Analyzing Tesla


Introduction

Financial markets are notoriously unpredictable. Institutions funnel billions into understanding the noise that exists in the markets, as discoveries of even the smallest criteria can allow them to develop an edge upon others. Edges like these are usually developed by looking at both subjective and objective external data sources such as realtime news feeds, corporate earnings reports, and raw data unrelated to the financial sector. In this document, we will investigate and attempt to discover whether a correlation exists between Tesla’s stock price and datapoints gathered from related reddit comments, and determine whether this possible correlation is both significant and predictive.

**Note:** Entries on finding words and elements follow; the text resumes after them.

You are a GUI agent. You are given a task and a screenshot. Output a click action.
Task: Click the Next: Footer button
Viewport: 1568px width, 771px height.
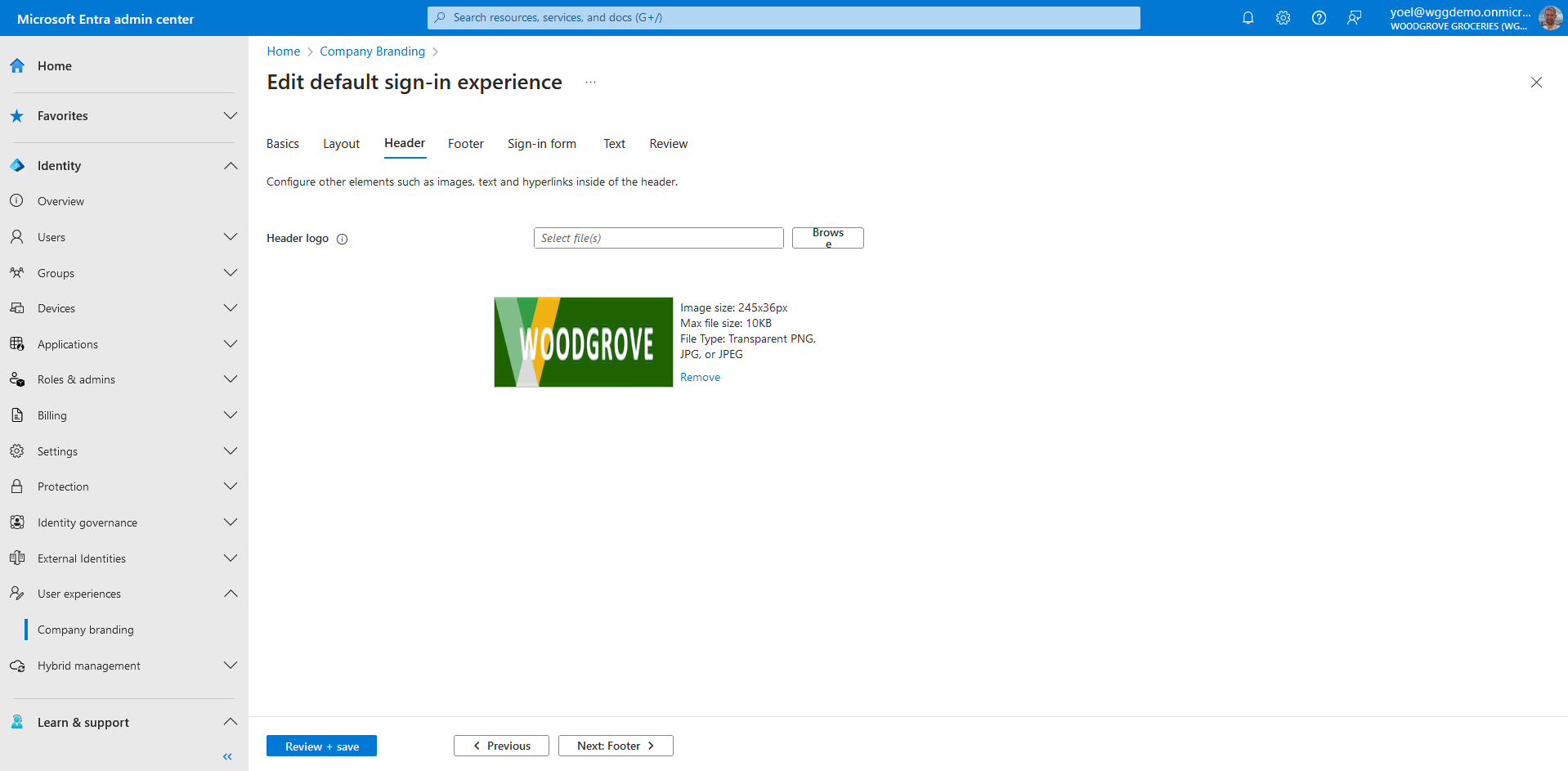615,746
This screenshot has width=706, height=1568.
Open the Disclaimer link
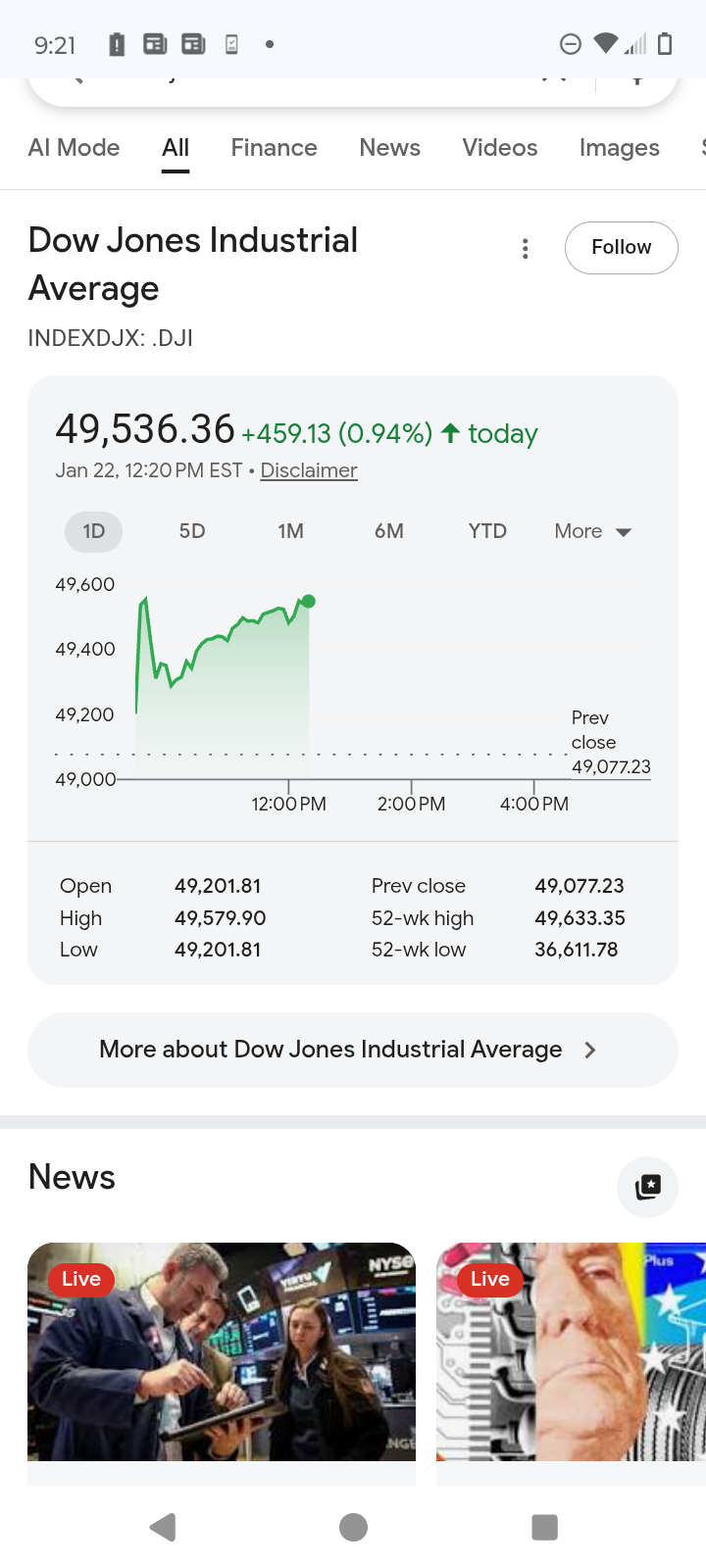click(x=309, y=470)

Here is a Link to the Reddit comment data used.


The Data



Reddit

The data used in this analysis was gathered from Pushshift.io, which is a public wrapper for the official Reddit API that allows mass querying and aggregation of data at a large scale. Pushshift, in this instance, will be used to gather all comments pertaining to Tesla, TSLA, and $TSLA ranging from January 1st, 2015 to December 31st, 2017. Data past this point is not included because of server and data issues on Pushshift’s end, leaving us with a total just shy of 750,000 comments. Below is a table that details information about the columns we will be working with, as well as a random sample of what a row might look like.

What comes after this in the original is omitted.